Three-and-a-half hours after my fall and nine or ten rappels later, I touched terra firma. Once my feet hit the ground the risk of death fell from tangible to negligible. This filled me with a nearly-paralyzing sense of relief and gratitude, relief that only lasted until the back-breaking enormity of the next phase of self-rescue set in: crawling seven miles back to the trailhead.
Mat met me at the ground, looking shook. He had a meat stick and a bottle of water—the entirety of our first aid kid.
“I cannot explain the anxiety I went through just sitting down here for three hours knowing you boys were in trouble and I couldn’t do anything about it,” Mat said.

I began butt-scooching down the wet, precarious talus slope, a three-legged-crabwalk, right leg extended. Behind us, Dal was just touching the ground after having lowered me down the final rappel. I wouldn’t know it until long after, but he burst into tears right there at the base of the Spearhead.
It took us six hours to get back to the car—just barely quicker than one mile per hour. On uphills I crawled. On downhills I scooched on my butt or hopped on my left leg. Where it was relatively flat Mat carried me, piggyback style. Dal carried all three of our backpacks and climbing gear. Nine hours after the incident we arrived at the parking lot. I could have cried if I let myself.

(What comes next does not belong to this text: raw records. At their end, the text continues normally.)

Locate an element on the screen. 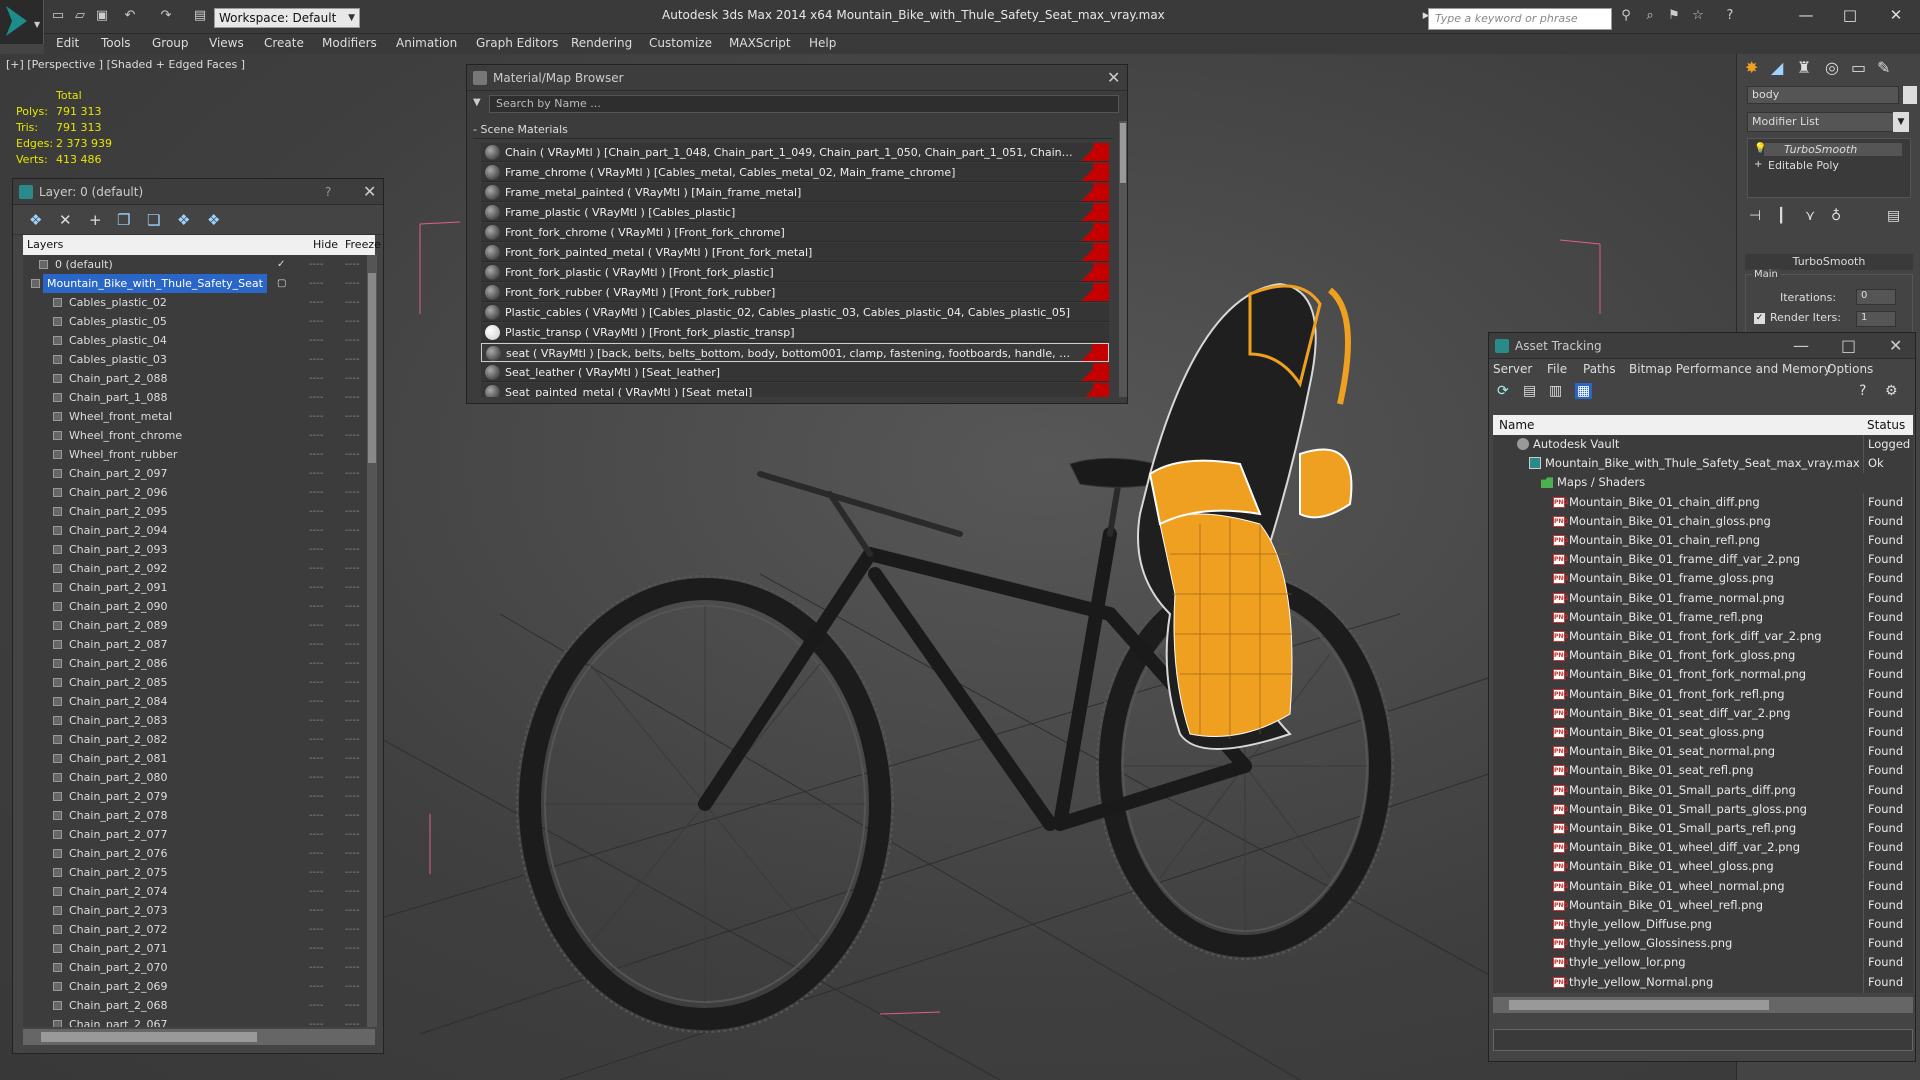 The width and height of the screenshot is (1920, 1080). menu-views: Views is located at coordinates (226, 43).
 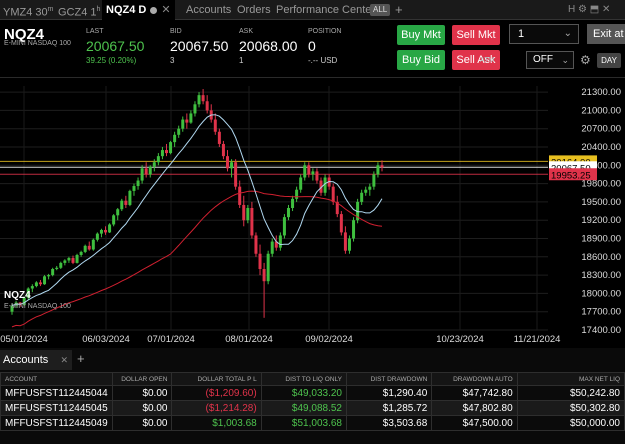 What do you see at coordinates (474, 393) in the screenshot?
I see `drawdown-auto-cell: $47,742.80` at bounding box center [474, 393].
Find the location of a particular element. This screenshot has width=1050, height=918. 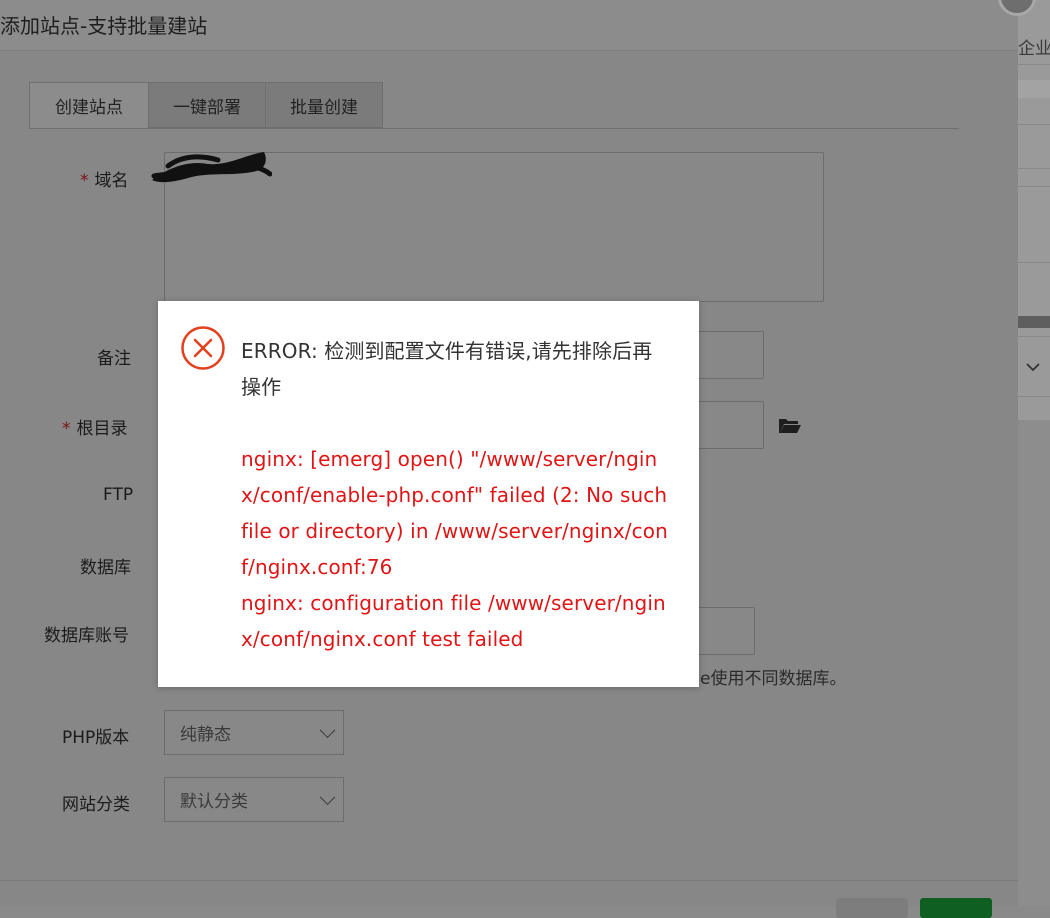

ftp-label: FTP is located at coordinates (118, 495).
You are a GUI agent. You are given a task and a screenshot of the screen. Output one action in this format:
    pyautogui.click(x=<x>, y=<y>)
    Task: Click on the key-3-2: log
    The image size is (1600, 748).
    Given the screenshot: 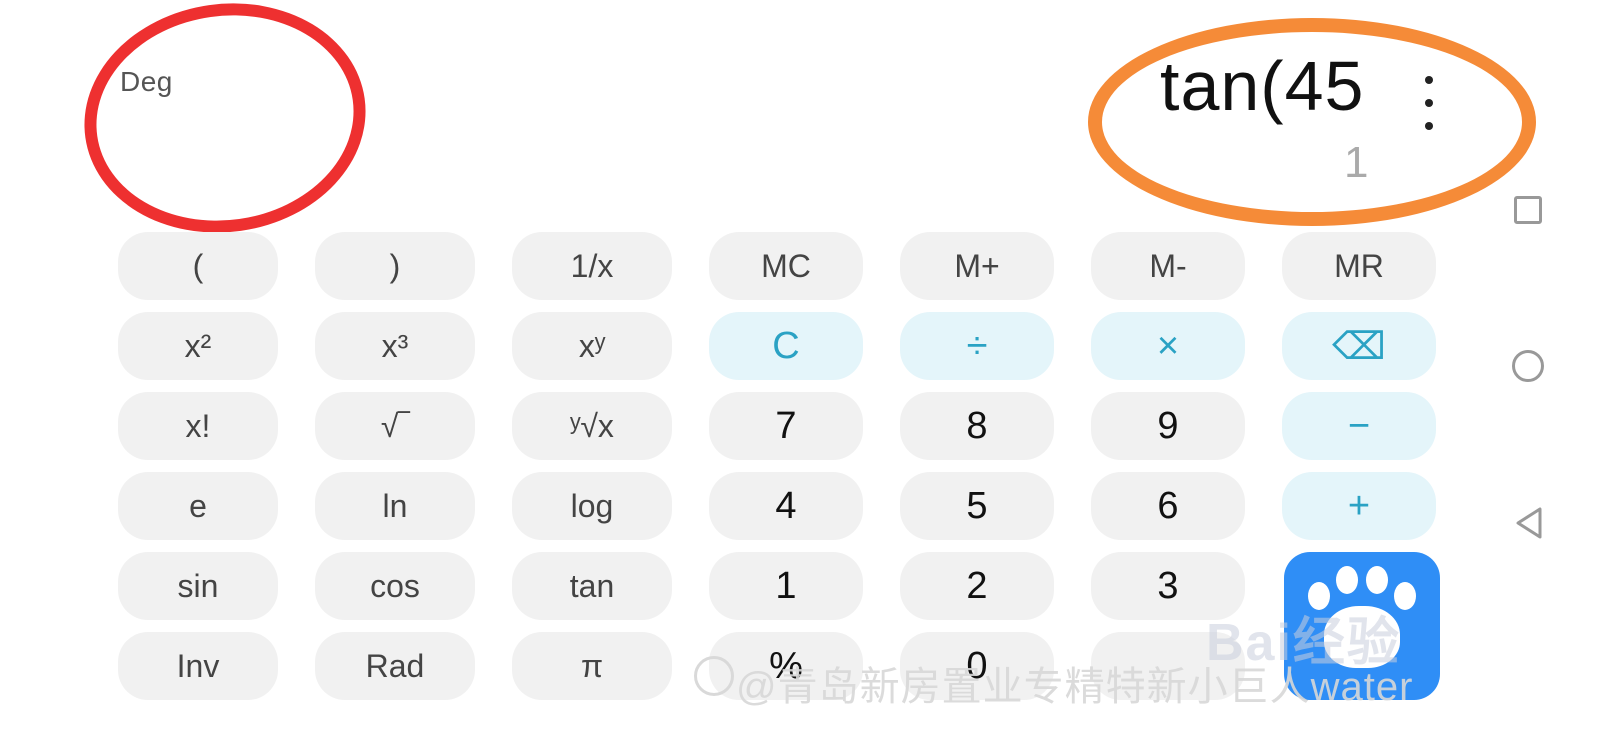 What is the action you would take?
    pyautogui.click(x=592, y=506)
    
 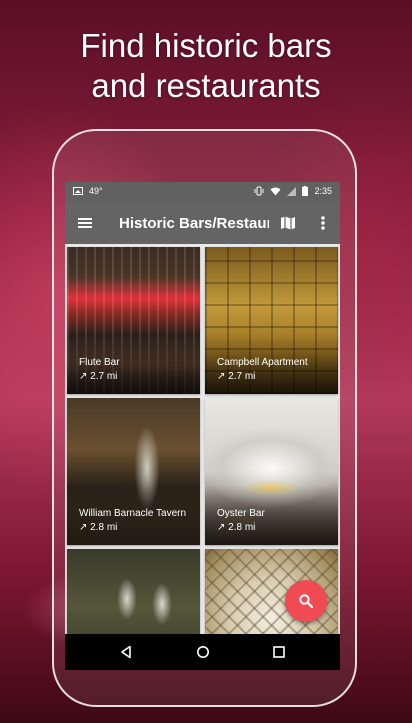 I want to click on home-icon, so click(x=203, y=652).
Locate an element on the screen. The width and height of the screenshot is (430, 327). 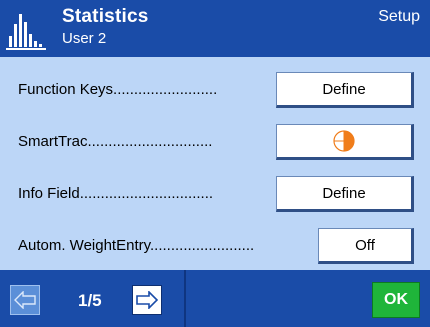
page-title: Statistics is located at coordinates (106, 16).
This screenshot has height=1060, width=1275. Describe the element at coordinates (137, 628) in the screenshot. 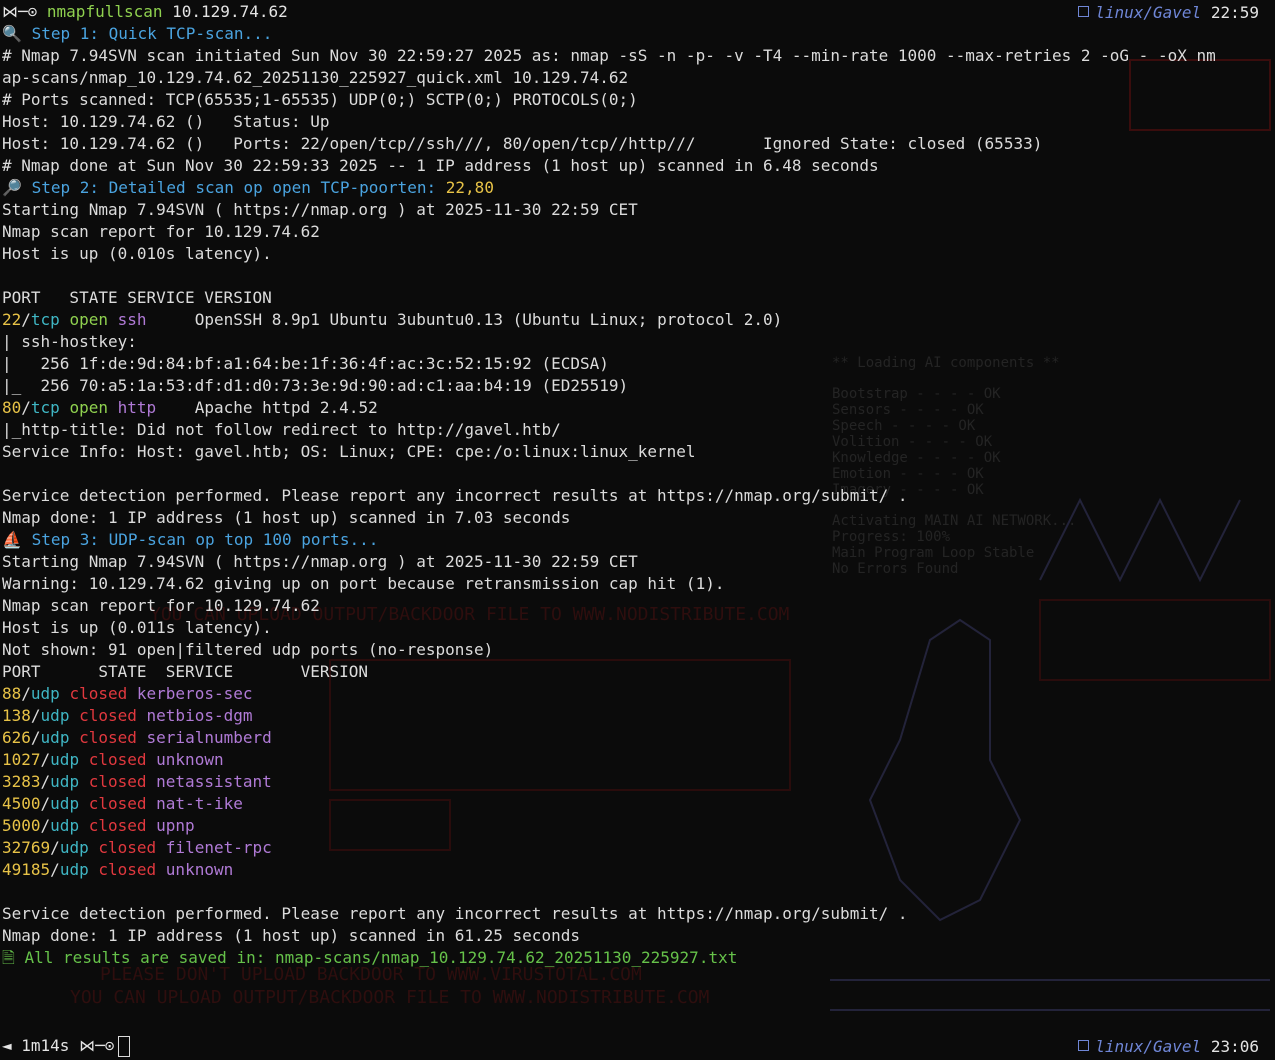

I see `output-line: Host is up (0.011s latency).` at that location.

You can choose any moral you want; there are lots of them. Always take two ropes to the alpine so you can easily bail—that’s a good one. When the weather turns sour go down—there’s another. Friction climbing on wet 5.7 is hard. Take weather forecasts with more than a grain of salt. Bring a first aid kit everywhere. Don’t snooze on alpine days (has a nice ring to it).
My favorite moral though is this: Several hours into our hike out, I was on Mat’s back as he was huffing his way down the trail, sweat dripping down his forehead. He said, “If someone asked me earlier this week, ‘Hypothetically, how far do you think you could carry Bennett,’ I’d have said, ‘Half-mile, tops.’ But here we are. I’ve carried you like three miles at least by now.” In the face of adversity, we are capable of much more than we could ever imagine.